И только при одном ветре они звучали? С одной стороны?
Нет, все время один играет, но если западный ветер, они играют оба, один на полтона ниже. Как бы они ни играли, все время какой-то перезвон церковный получается – ну или костельный. А еще у нас с Кабаковым была инсталляция «Музыка на воде». Мы построили такой медитативный мостик. И для меня было большим комплиментом, когда... Там были всякие трубки, ложки, которые я на блошином рынке напокупал, там все бренчало, звучало. А там вообще море живности – птицы, лебеди. И вдруг мы отошли в сторону, и я увидел, как эти птички садятся и чирикают вместе с этими трубками. Это просто счастье. Я их не испугал, они приняли этот звук. В принципе неважно, получается или не получается, но мы должны что-то делать. Все остальное – от нашего, наверное, откровения, если идти от Лао-цзы. Откровения настолько, насколько мы искренни. А если выражаться технически-материальным языком, насколько мы в материале. То есть насколько мы живем в этом материале, насколько мы его понимаем и воспринимаем и понимаем, что мы делаем. Потому что просто случайного успеха тоже не бывает. У каждого есть какой-то естественный опыт. А потом – раз, и вот какой-то черный квадрат. Что это такое? Вроде бы ничего, а вроде бы и вся история искусства. Вот «ничего» – это что? Лекция Кейджа, гениальная «О тишине», – это же просто потрясающе!
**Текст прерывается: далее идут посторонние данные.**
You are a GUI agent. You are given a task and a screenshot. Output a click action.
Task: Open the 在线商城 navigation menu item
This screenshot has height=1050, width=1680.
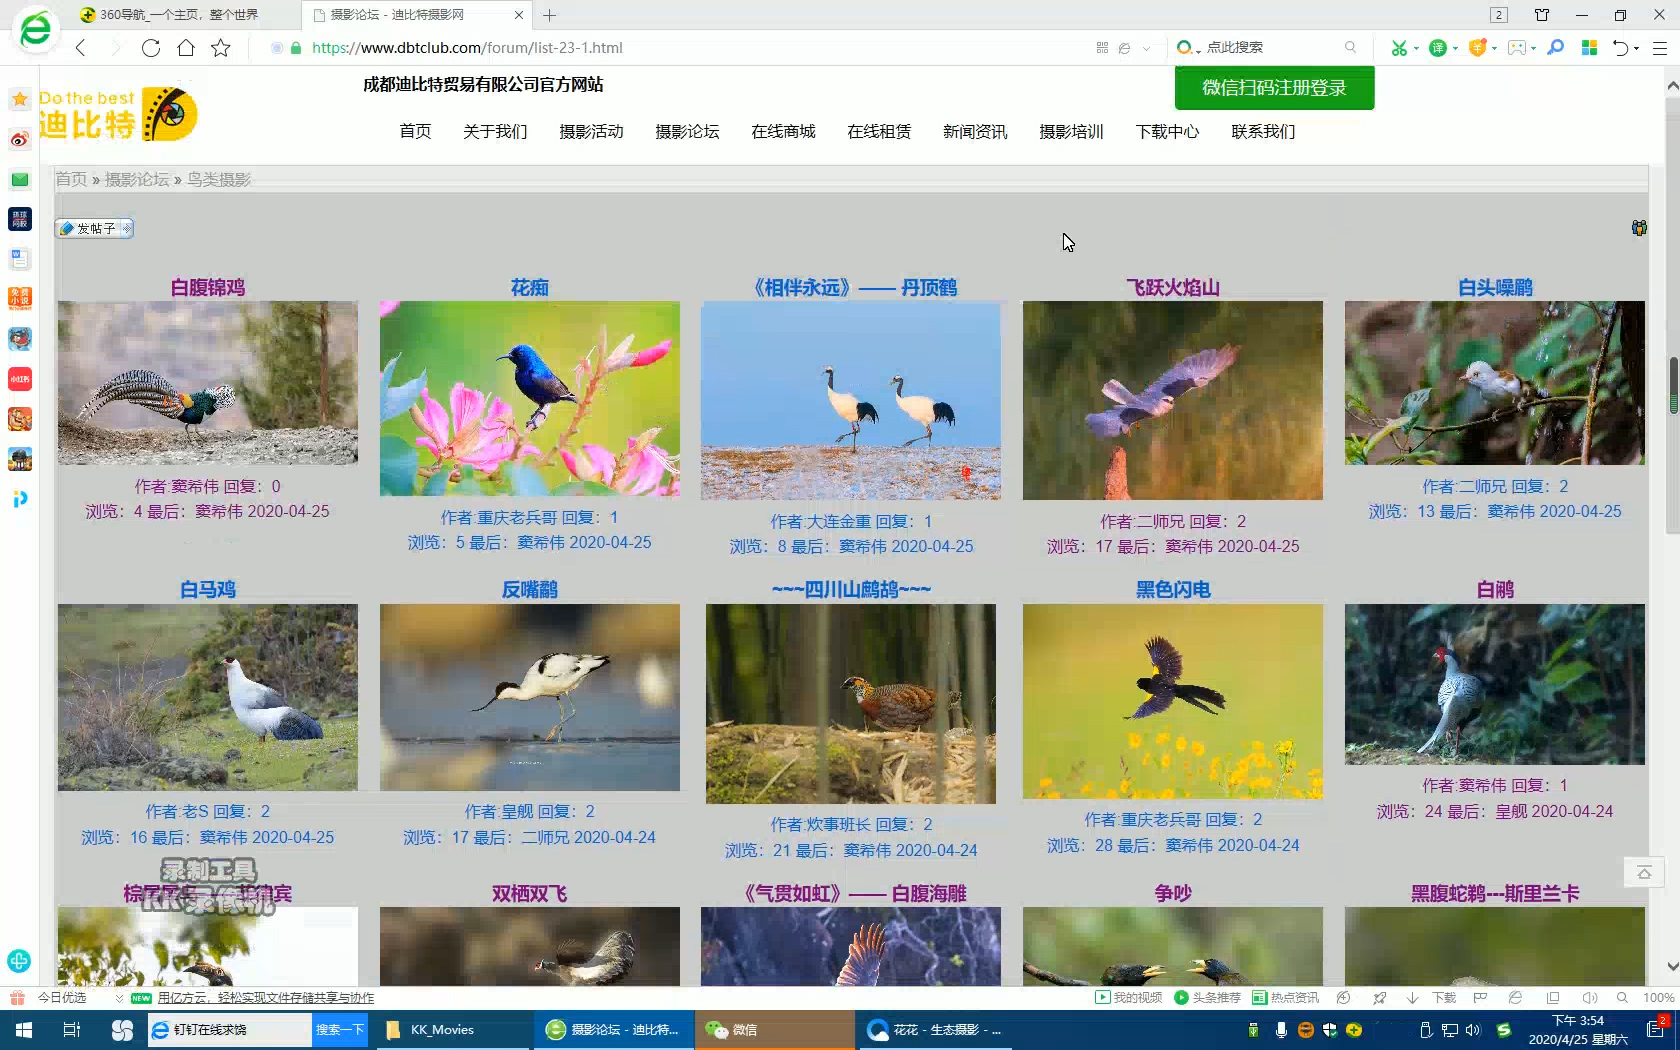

Один мой друг, чеченец, после нескольких разговоров со мной пришел к такой формулировке: жизнь – это импровизации перед богом. Вы согласны?
Полностью согласен. Но импровизация – это не свобода в понимании советского человека: плюю где хочу, в глаз дам кому хочу. Свобода – это одно из самых закрытых пространств. Она абсолютно ограниченна. Есть какие-то рамки – этические, эстетические, какие-то правила. Мы импровизируем в какой-то заданной форме, которую сами придумываем. Но это форма обращения к «нечто». Я так предполагаю, что это имеет право на существование. Импровизация дает живость, дает искренность.
Это важнейшее?
Конечно.
Но вы говорили, что импровизируете, исходя из нескольких известных вам композиционных точек.
Да.
А в жизни-то нет точек этих... Или есть?
Нет. В жизни есть трехчастная форма.
(Смеется.)
Вы сказали, что понимаете, почему шаманы пользуются бубном. Почему этот инструмент уводит души в настолько разные миры?
Знаете, в 1989 году была такая организация «Мир культуры», и мы с замечательной компанией – Фазиль Искандер, Юра Рост, Андрей Битов, Чекасин – плавали вокруг Европы. Тогда артистические круги были совершенно сумасшедшие, конечно. И мы придумывали всякие перформансы. Один из перформансов назывался «Барабан и мировая культура», лекцию прочитал Андрей Георгиевич Битов. В основном речь шла о том, что сначала было слово, но, может быть, все-таки палка о палку...
В смысле, может быть, сначала был звук?
Конечно. Звук произнесенный – он потом образовался в слово. И вот этот барабан, этот инструмент, он и есть...
Первичный звук.
Конечно! А почему бубен? Потому что при определенной возможности это техника барабанщиков. Просто шаманы взяли ее себе на вооружение, они ею пользуются. Там меняется внутренняя интонационная составляющая, меняется высота звука, и она не конкретная, не нотная. Мы часто говорим с Сильвестровым на эту тему: что когда появились ноты, может быть, все и испортилось. Может быть, вот это крюковое письмо, когда были распевы, было правильнее, потому что оно позволяло варьировать высоту звука в зависимости от состояния в данный момент. И вот эта кожа, натянутая на бубен, дает возможность интонирования. Конечно, любой человек, который с партитурой идет на концерт, скажет: «Ну что вы, это невозможно, это не соотносится ни с одной нотой». Но это соотносится с внутренним дребезжанием, вот этой стрункой, которая находится внутри. И я думаю, что человек попадает под очарование этого звука или, наверное, даже можно сказать – под влияние этого звука. Вступает уже физика. Когда начинается раскачивание, как, собственно, и на рок-концертах. Чистая энергетика.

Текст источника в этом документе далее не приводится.